Question: What makes HIV different from other viruses?
Sarah Schlesinger: HIV is a chronic viral infection, so people who get infected are not only not protected from other strains of HIV, they’re not even protected from your own strain of HIV. And why that is a subject of a lot of investigation, and it may be that HIV has evolved to induce immunologic silence or tolerance. And that’s a kind of current thinking, and I think that that’s probably correct. But what that means is we don’t have the model of natural infection conferring protection to make a vaccine. And this is one of the reasons that there are some people who query if it’s even possible to make a vaccine for HIV, and they might be right. My view is, is that it’s easy to say why things won’t work, and this is the worst epidemic that hits mankind. There are 15,000 new infections everyday.
Eight thousand people are dying everyday. And so it’s a moral imperative to try. So even if the kind of classic vaccine, when you think of smallpox or polio, where you get sterilizing protection, if you will, may not be possible. Perhaps we can develop a vaccine that will reduce, not prevent infection, but prevent disease. And, in fact, when you look really carefully at most licensed vaccines, that’s what they do. You get a certain amount of replication of the virus, and then disease is prevented. When you think about it, what is it that we really want to prevent? It’s disease and death. So the natural infection issue is one. As I mentioned earlier, there’s no animal model. Only humans get HIV, so we don’t have a good animal model.
Nobody’s ever been protected by a vaccine, so we don’t even know what to measure in the blood. We have our favorite ideas. We know from our other vaccines, from smallpox, from tetanus, the sorts of things that one needs. We know you need neutralizing antibody. We know you need cytotoxic T-cells. We know you need helper T-cells, but which of those is the most critical? Whether you need them all, at what level you need them, nobody knows.
And so we end up having a terrible time knowing what even to move forward.

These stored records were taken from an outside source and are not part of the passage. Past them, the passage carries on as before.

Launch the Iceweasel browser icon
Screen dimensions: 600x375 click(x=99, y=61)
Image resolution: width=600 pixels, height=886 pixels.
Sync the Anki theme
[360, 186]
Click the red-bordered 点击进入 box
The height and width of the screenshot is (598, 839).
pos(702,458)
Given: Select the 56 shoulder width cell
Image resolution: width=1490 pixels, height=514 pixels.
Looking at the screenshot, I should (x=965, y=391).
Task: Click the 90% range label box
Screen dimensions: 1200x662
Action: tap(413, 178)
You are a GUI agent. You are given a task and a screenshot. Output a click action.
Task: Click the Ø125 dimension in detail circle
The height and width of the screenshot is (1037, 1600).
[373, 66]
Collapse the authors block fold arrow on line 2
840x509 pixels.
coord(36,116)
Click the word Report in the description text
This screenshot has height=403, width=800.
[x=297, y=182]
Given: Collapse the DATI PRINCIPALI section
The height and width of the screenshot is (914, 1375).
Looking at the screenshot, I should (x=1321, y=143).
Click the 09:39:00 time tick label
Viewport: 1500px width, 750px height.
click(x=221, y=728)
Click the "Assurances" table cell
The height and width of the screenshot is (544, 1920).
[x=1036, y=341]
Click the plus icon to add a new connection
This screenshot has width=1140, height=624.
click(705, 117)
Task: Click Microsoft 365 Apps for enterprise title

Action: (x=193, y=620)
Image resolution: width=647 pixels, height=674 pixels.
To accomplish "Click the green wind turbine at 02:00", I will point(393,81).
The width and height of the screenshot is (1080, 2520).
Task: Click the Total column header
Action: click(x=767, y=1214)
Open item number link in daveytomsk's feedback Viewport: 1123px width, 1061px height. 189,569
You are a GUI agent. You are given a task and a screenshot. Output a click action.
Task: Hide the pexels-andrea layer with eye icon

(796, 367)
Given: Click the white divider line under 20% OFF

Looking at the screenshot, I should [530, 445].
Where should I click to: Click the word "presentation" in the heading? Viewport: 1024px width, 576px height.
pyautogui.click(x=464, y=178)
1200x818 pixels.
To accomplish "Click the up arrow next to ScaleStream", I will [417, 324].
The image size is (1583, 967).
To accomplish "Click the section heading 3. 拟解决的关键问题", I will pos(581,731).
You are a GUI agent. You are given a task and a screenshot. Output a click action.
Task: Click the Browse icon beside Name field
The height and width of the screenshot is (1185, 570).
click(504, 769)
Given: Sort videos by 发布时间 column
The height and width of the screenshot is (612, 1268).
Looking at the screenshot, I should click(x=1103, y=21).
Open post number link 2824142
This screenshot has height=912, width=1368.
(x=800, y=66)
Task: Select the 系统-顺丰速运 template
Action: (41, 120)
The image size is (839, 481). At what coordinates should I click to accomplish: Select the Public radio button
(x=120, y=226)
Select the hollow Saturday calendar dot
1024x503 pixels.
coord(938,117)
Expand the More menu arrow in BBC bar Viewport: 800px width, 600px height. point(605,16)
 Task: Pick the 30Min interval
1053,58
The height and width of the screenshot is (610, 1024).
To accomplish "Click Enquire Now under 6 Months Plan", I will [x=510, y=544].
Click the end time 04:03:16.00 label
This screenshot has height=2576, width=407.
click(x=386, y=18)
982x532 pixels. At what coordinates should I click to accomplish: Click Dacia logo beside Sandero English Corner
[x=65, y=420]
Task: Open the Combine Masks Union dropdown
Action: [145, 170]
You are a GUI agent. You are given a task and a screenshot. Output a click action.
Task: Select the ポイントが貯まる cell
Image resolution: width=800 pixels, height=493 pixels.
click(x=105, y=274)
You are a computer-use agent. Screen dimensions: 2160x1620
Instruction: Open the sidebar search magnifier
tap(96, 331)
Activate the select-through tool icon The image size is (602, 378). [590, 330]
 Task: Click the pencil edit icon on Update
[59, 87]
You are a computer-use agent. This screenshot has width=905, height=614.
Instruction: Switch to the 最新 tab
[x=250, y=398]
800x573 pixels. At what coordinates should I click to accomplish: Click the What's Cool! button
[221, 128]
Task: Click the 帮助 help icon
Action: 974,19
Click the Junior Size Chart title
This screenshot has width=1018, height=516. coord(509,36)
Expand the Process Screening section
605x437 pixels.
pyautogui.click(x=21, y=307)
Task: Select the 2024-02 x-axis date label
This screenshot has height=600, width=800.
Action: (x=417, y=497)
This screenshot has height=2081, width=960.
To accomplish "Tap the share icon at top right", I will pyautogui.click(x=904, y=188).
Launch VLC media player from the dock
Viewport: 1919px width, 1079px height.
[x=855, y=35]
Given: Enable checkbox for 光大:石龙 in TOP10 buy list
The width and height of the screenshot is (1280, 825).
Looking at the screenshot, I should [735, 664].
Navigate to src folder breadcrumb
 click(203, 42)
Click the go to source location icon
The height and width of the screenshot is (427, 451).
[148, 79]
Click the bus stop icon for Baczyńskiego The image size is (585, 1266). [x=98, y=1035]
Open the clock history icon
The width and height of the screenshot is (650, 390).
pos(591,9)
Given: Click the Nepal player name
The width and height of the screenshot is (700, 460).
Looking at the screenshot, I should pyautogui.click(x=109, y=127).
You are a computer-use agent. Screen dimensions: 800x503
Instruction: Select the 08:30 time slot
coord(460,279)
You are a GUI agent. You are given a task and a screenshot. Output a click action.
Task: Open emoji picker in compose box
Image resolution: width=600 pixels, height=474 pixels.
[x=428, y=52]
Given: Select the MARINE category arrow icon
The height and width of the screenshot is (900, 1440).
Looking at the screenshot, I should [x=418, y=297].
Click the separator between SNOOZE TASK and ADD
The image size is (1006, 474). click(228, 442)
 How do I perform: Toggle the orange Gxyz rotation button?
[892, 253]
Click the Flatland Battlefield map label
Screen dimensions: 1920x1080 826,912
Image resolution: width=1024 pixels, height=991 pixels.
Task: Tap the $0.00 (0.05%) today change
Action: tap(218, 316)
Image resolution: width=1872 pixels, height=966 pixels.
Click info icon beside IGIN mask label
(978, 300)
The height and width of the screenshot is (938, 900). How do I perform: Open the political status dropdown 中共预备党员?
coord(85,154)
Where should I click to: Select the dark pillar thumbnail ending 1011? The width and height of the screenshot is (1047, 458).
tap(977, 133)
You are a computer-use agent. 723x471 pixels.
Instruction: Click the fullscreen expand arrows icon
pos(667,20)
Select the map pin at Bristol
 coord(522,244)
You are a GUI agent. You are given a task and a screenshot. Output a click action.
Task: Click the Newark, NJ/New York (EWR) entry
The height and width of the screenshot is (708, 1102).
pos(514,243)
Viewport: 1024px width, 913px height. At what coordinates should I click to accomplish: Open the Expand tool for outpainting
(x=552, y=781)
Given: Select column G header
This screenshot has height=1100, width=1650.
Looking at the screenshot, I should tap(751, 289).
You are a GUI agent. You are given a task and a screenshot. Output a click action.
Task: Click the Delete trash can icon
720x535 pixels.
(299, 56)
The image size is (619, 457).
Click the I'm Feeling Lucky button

So if we have 10 candidate vaccines, and candidate vaccine is a vaccine that’s not licensed. And even if we can test them in a small group of humans, how do we know which one is better? That’s yet another challenge. So those three challenges make it very hard to develop an HIV vaccine. And that isn’t even getting into the sort of the political and social challenges, which are complicated and myriad and probably you’ll have somebody else to address those.